I tried my best to explain that when a project is put together the budgets are fixed and that there is not much lea way for the increase of salaries. Certain things we could help with such as the milk request and perhaps the refrigerator. They became quite stroppy with me, and I couldn’t help thinking of the time I had interviewed them in July, when they were so keen to get their first job that they made no demands at all. As far as the pay rises went, I was pleased to be able to refer them to my collegues who were to arrive shortly...
The negociations that followed when Columba and Dmitry arrived were tough for other reasons also, and there arrived a moment when I needed to bring out the spectre of the project being closed down, but in the end I believe we rode out the storm and we came out on the other side with our feathers ruffled but intact. We made a courtesy visit to Imam Essayouti , an experience which  Fr. Columba describes  as similar to  having an audience with the Pope or the Dalai Lama.

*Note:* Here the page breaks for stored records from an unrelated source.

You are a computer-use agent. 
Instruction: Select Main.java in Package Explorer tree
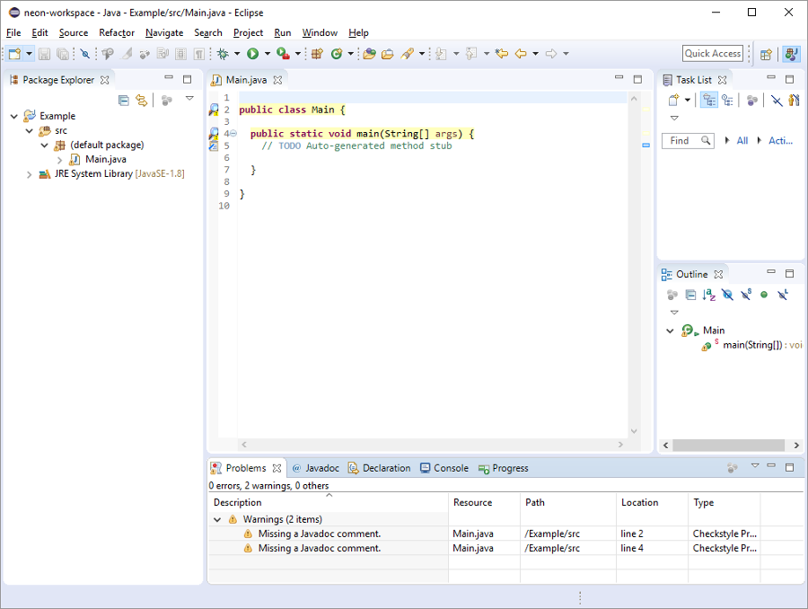pyautogui.click(x=105, y=159)
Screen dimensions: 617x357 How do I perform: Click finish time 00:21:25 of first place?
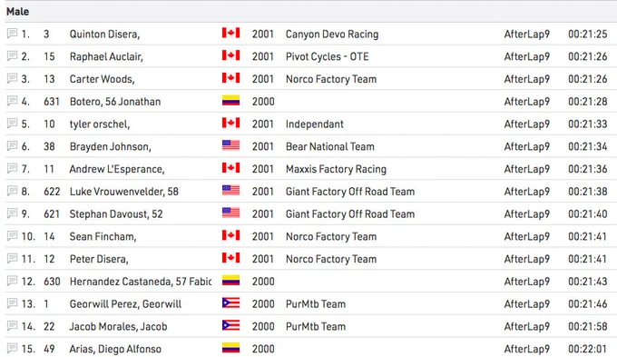[x=587, y=34]
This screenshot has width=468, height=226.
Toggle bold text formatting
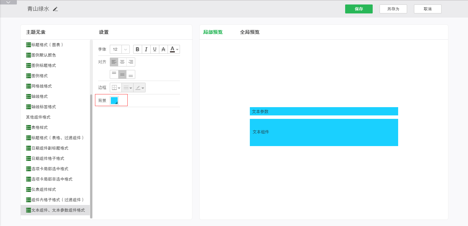(x=138, y=49)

It is true, he has a great aura.


We also visited the Imam  of the Sankore Mosque (below) and his family library the Al Aquib, an important library which remains in Timbuktu.
Nothing is easy and everything is extreme in Timbuktu and regarding this project. To get on the UN flight is never certain, culture being Priority number 5 on the list of importance. And yesterday I was on standby only. Fortunately there is my friend Joau, the Spanish UN employee who has the last word at the airport on who gets on a plane and who doesn’t... and somehow he always manages to squeeze me on in the end. 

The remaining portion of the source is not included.